Your task:
Edit the lines from the one containing "The width and height of the screenshot is (1211, 1003)." through the one containing "will (1425, 566).", replacing "globe icon" with "world icon" and leaving everything else unchanged. Return only those lines.

Task material:
►
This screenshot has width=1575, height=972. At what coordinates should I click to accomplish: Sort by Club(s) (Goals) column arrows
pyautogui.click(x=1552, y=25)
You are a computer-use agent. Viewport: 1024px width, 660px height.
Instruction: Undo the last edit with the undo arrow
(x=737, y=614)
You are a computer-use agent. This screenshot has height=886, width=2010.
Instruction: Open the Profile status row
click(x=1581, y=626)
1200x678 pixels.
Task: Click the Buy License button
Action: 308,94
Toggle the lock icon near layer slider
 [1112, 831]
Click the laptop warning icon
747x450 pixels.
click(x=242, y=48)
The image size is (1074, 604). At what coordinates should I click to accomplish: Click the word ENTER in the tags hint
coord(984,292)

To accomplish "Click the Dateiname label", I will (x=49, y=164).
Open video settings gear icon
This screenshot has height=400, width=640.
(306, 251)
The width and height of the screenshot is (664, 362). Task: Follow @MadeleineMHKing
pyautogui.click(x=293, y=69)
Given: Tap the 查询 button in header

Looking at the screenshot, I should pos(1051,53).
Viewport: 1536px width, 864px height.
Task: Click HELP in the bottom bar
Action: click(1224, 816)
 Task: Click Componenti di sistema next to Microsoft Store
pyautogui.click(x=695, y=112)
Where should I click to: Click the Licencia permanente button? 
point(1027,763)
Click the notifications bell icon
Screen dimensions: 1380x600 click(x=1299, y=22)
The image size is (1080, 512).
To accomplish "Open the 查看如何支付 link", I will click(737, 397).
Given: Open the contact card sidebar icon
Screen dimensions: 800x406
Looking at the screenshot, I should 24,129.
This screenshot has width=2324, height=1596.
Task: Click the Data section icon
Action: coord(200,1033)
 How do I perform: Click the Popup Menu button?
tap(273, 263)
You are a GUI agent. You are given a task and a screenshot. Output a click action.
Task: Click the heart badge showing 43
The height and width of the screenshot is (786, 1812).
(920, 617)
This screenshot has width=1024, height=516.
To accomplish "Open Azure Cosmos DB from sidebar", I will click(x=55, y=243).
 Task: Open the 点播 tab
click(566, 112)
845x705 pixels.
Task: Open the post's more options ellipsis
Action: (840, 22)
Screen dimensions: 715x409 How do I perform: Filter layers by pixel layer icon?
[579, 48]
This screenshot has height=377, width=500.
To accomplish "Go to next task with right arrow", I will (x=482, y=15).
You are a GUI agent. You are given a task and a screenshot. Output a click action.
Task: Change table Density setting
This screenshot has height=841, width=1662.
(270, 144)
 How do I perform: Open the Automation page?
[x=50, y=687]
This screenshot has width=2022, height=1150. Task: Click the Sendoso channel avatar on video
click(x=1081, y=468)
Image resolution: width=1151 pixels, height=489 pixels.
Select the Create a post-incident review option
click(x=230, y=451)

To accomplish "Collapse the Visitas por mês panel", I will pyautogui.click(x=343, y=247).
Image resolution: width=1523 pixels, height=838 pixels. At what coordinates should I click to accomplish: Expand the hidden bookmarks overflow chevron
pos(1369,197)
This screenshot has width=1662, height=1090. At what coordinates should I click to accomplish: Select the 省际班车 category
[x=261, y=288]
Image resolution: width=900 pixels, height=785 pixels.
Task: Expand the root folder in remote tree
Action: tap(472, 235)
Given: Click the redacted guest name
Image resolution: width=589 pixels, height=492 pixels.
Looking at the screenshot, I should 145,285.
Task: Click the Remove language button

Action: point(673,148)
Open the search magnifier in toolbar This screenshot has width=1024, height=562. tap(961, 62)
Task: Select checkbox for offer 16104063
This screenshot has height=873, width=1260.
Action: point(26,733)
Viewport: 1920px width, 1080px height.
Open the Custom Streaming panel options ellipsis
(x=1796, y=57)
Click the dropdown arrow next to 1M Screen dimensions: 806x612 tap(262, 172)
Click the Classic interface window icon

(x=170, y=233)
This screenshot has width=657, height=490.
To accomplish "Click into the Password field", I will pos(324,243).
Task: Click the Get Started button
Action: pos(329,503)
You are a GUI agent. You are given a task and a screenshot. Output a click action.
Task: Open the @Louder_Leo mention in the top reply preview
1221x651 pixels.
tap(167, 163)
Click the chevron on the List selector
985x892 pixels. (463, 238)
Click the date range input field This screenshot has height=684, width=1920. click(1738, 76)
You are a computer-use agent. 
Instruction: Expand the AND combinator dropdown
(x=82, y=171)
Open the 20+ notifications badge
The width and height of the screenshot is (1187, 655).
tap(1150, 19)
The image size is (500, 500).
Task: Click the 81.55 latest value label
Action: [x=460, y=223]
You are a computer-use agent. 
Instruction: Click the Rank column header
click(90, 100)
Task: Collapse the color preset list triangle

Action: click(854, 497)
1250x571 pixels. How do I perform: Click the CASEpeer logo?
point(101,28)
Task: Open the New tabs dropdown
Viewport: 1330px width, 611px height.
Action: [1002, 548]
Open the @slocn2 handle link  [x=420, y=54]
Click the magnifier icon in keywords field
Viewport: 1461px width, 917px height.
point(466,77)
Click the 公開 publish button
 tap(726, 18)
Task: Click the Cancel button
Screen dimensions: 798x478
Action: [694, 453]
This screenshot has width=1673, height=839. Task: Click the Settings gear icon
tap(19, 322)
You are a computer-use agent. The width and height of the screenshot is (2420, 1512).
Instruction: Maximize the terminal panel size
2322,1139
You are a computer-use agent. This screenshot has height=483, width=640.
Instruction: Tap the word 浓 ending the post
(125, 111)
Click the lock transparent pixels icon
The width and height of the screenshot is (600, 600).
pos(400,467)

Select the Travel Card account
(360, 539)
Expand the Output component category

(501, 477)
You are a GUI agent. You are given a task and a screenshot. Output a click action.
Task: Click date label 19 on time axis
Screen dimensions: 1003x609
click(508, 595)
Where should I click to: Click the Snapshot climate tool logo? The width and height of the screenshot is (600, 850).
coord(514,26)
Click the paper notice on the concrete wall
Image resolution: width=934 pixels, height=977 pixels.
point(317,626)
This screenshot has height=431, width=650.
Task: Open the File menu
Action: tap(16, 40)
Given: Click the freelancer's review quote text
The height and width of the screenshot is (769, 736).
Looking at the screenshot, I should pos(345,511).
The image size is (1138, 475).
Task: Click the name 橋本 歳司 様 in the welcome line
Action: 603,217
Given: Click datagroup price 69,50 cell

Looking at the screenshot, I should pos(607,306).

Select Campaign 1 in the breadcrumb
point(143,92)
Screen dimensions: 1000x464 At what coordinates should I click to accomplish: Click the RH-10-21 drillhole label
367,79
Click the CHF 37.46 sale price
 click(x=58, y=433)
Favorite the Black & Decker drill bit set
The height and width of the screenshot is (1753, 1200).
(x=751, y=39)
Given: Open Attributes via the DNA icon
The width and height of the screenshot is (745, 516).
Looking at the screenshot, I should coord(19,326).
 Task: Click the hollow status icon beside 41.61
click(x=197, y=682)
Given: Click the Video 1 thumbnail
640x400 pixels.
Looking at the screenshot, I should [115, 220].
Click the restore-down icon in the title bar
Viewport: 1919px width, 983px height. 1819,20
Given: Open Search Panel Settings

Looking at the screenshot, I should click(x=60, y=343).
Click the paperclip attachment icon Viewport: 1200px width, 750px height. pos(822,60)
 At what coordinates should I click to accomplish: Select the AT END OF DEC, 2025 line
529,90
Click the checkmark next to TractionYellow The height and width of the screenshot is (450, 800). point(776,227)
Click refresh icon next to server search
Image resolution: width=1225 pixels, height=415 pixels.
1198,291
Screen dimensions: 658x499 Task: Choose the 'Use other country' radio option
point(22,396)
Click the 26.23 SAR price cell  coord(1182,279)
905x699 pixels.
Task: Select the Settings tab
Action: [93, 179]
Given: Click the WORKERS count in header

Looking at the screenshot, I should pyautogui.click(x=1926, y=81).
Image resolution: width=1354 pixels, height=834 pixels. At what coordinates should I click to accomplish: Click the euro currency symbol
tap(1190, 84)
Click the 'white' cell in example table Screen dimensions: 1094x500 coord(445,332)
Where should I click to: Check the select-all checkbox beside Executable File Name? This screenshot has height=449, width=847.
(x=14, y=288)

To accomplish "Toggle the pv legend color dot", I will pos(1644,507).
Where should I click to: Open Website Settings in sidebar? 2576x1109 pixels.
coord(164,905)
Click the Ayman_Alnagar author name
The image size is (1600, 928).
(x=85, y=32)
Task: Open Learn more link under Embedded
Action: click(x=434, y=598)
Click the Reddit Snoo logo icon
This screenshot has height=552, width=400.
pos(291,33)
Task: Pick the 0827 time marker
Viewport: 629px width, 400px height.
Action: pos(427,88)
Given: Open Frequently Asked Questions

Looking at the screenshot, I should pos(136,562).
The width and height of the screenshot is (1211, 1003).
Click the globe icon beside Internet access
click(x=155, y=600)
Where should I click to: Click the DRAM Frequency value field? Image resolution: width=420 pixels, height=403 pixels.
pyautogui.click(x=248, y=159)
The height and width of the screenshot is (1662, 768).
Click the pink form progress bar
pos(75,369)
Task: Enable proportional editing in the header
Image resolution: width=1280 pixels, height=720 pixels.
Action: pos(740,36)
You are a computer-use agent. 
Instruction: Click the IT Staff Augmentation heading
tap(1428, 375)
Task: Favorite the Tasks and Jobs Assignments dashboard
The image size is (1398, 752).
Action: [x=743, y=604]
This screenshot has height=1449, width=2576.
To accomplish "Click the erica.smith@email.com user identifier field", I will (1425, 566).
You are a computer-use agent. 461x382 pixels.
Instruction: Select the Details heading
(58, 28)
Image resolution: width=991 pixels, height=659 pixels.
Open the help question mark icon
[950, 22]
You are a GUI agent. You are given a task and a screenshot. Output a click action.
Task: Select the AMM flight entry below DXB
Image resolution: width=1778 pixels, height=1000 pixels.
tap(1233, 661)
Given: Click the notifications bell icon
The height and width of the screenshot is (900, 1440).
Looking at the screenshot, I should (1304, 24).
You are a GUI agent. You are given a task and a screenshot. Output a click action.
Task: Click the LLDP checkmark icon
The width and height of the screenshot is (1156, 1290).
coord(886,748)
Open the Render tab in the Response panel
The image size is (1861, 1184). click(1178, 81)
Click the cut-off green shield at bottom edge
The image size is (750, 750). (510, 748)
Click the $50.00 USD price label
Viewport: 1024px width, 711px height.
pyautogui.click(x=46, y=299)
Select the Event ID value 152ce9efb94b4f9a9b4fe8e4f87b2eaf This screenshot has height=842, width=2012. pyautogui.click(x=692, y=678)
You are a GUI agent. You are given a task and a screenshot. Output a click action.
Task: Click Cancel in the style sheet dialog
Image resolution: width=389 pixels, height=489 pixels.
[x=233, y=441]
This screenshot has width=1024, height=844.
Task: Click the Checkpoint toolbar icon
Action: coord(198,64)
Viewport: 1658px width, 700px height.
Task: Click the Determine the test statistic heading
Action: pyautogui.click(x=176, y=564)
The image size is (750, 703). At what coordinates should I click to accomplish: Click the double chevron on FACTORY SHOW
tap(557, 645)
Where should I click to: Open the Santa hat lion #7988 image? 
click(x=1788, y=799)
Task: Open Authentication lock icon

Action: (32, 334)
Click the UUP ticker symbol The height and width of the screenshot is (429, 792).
◄
Written response:
The width and height of the screenshot is (1211, 1003).
Click the world icon beside Internet access
click(x=155, y=600)
Where should I click to: Click the DRAM Frequency value field? Image resolution: width=420 pixels, height=403 pixels.
pyautogui.click(x=248, y=159)
The height and width of the screenshot is (1662, 768).
Click the pink form progress bar
pos(75,369)
Task: Enable proportional editing in the header
Image resolution: width=1280 pixels, height=720 pixels.
Action: pos(740,36)
You are a computer-use agent. 
Instruction: Click the IT Staff Augmentation heading
tap(1428, 375)
Task: Favorite the Tasks and Jobs Assignments dashboard
The image size is (1398, 752).
Action: [x=743, y=604]
This screenshot has height=1449, width=2576.
To accomplish "Click the erica.smith@email.com user identifier field", I will (1425, 566).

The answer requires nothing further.